The error occurs because of this line:
The node was low on resource: ephemeral-storage. Container jobcontainer was using 91144Ki, which exceeds its request of 0.
I do not have a yaml file where I set my pod informations, instead I make a django call handle configuration which looks like this:
def kube_create_job_object(name, container_image, namespace="default", container_name="jobcontainer", env_vars={}):
# Body is the object Body
body = client.V1Job(api_version="batch/v1", kind="Job")
# Body needs Metadata
# Attention: Each JOB must have a different name!
body.metadata = client.V1ObjectMeta(namespace=namespace, name=name)
# And a Status
body.status = client.V1JobStatus()
# Now we start with the Template...
template = client.V1PodTemplate()
template.template = client.V1PodTemplateSpec()
# Passing Arguments in Env:
env_list = []
for env_name, env_value in env_vars.items():
env_list.append( client.V1EnvVar(name=env_name, value=env_value) )
print(env_list)
security = client.V1SecurityContext(privileged=True, allow_privilege_escalation=True, capabilities= client.V1Capabilities(add=["CAP_SYS_ADMIN"]))
container = client.V1Container(name=container_name, image=container_image, env=env_list, stdin=True, security_context=security)
template.template.spec = client.V1PodSpec(containers=[container], restart_policy='Never')
body.spec = client.V1JobSpec(backoff_limit=0, ttl_seconds_after_finished=600, template=template.template)
return body
def kube_create_job(manifest, output_uuid, output_signed_url, webhook_url, valgrind, sleep, isaudioonly):
credentials, project = google.auth.default(
scopes=['https://www.googleapis.com/auth/cloud-platform', ])
credentials.refresh(google.auth.transport.requests.Request())
cluster_manager = ClusterManagerClient(credentials=credentials)
cluster = cluster_manager.get_cluster(name=f"path/to/cluster")
with NamedTemporaryFile(delete=False) as ca_cert:
ca_cert.write(base64.b64decode(cluster.master_auth.cluster_ca_certificate))
config = client.Configuration()
config.host = f'https://{cluster.endpoint}:443'
config.verify_ssl = True
config.api_key = {"authorization": "Bearer " + credentials.token}
config.username = credentials._service_account_email
config.ssl_ca_cert = ca_cert.name
client.Configuration.set_default(config)
# Setup K8 configs
api_instance = kubernetes.client.BatchV1Api(kubernetes.client.ApiClient(config))

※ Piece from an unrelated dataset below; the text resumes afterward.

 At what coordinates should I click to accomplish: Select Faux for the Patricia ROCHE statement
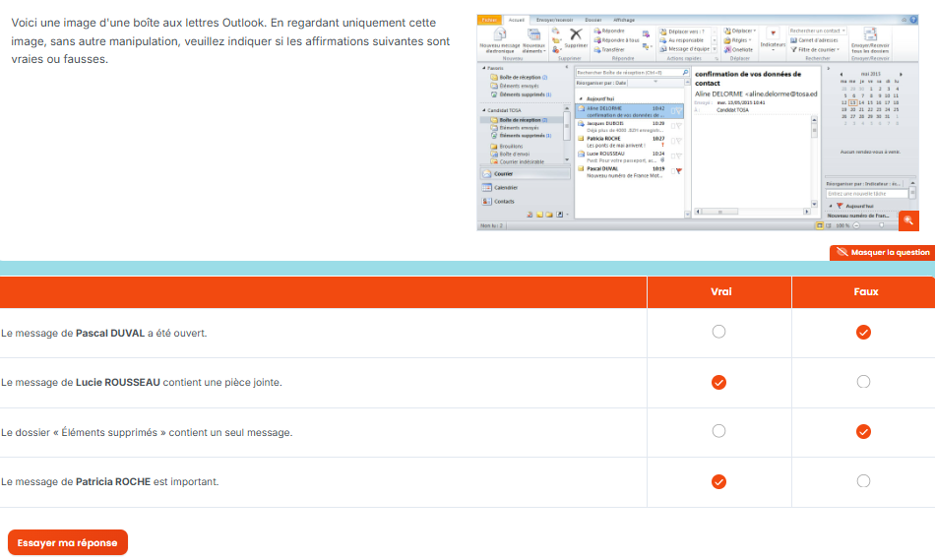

container_image = get_first_success_build_from_list_builds(client)
name = id_generator()
body = kube_create_job_object(name, container_image,
env_vars={
"PROJECT" : json.dumps(manifest),
"BUCKET" : settings.GS_BUCKET_NAME,
})
try:
api_response = api_instance.create_namespaced_job("default", body, pretty=True)
print(api_response)
except ApiException as e:
print("Exception when calling BatchV1Api->create_namespaced_job: %s\n" % e)
return body
What causes this and how can I fix it? Am I supposed to set resource/limit varibles to a value and if so how can I do that inside my django job call?
It looks like you are running out of storage on the actual node itself. Since your job spec does not have a request for ephemeral storage, it is being scheduled on any node and in this case it appears like that particular node does not have enough storage available.
I'm not a Python expert, but looks like you should be able to do something like:
storage_size = SOME_VALUE
requests = {'ephemeral-storage': storage_size}
resources = client.V1ResourceRequirements(requests=requests)
container = client.V1Container(name=container_name, image=container_image, env=env_list, stdin=True, security_context=security, resources=resources)